A free-form dictionary to my vernacular

A free-form dictionary to my vernacular: Learn it, use it, love it

Tuesday, July 21, 2009

Shamployee

Shamployee: an employee who pretends to work while not actually being productive. This worker comes in early and stays late, but never manages to get anything done. This person is constantly organizing, printing, photocopying, rexamining old projects or whatever it takes to keep them looking busy. He or she can be seen wondering around the office with an air of purpose, but never actually goes anywhere. A shamployee may approach a collegue as if to ask a question or give them something when in fact the shamployee forgets what he or she was going to say to the collegue and ends up hanging around and trying to strike up a conversation.
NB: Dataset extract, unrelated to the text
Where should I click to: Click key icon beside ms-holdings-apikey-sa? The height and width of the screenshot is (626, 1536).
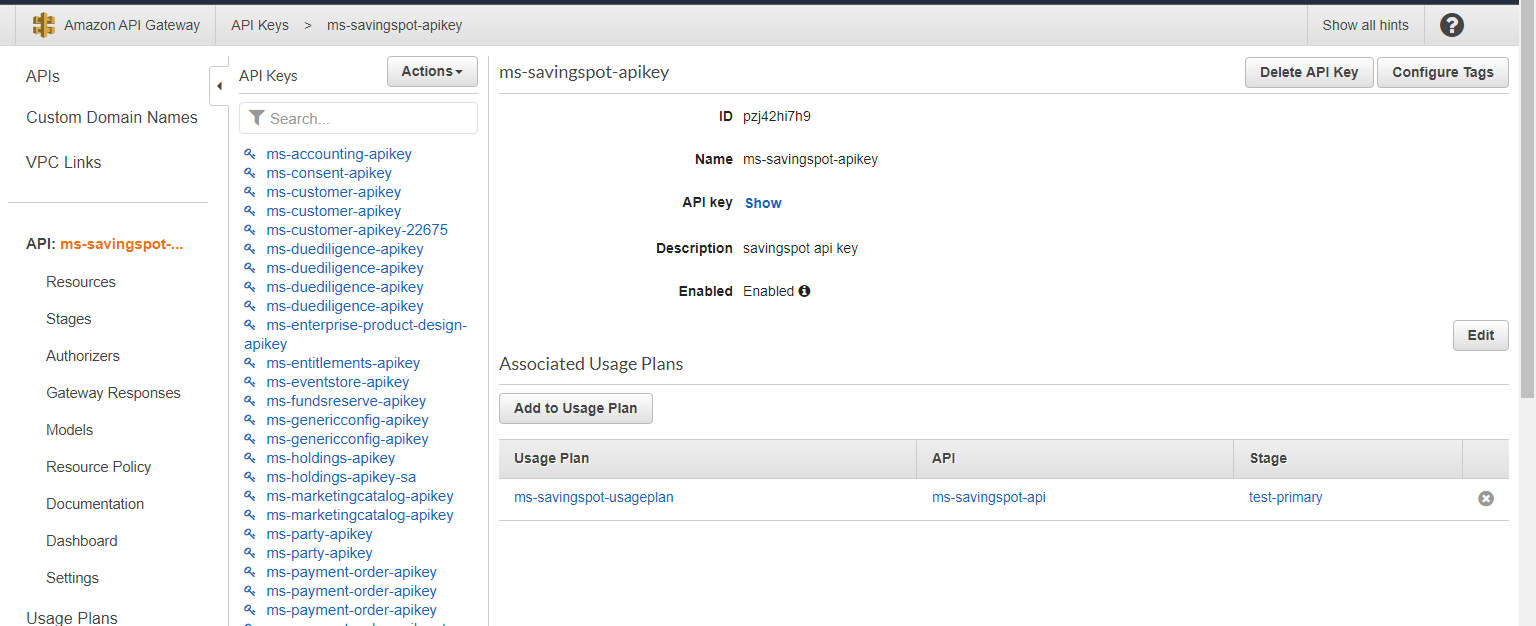[250, 477]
This feigned hard worker also makes multiple trips to the kitchen to make tea or coffee which often remains on the kitchen counter unconsumed as a physical reminder of time wasted.

Surprisingly the charade of productivity does not stop there. Shamployees like to drag other people into their self-induced game of play progress. This character often initiates meetings about issues that do not need to be discussed just so that he or she may be productive by talking about getting work done. So many meetings in fact that you end up meeting more than you work. Work does not happen until much later, in fact at the last possible second—effectively screwing over all of their fellow workers.

This vile form of an employee also complains so much about the burden of his or her work that other people (who just want to get the job done) end up picking up the slack left by time spent wandering the office or pouring over meaningless, old files.

The most frustrating thing of all is that sometimes managers fail to see through the masquerade of the shamployee. They are fooled by the appealing mask of productivity and fail to see the truth behind their choreographed dance of time wasting—this person is just lazy. These employees will sometimes be rewarded for the "extra effort," which basically means they are there all the time and translates into, hi I don't have a life.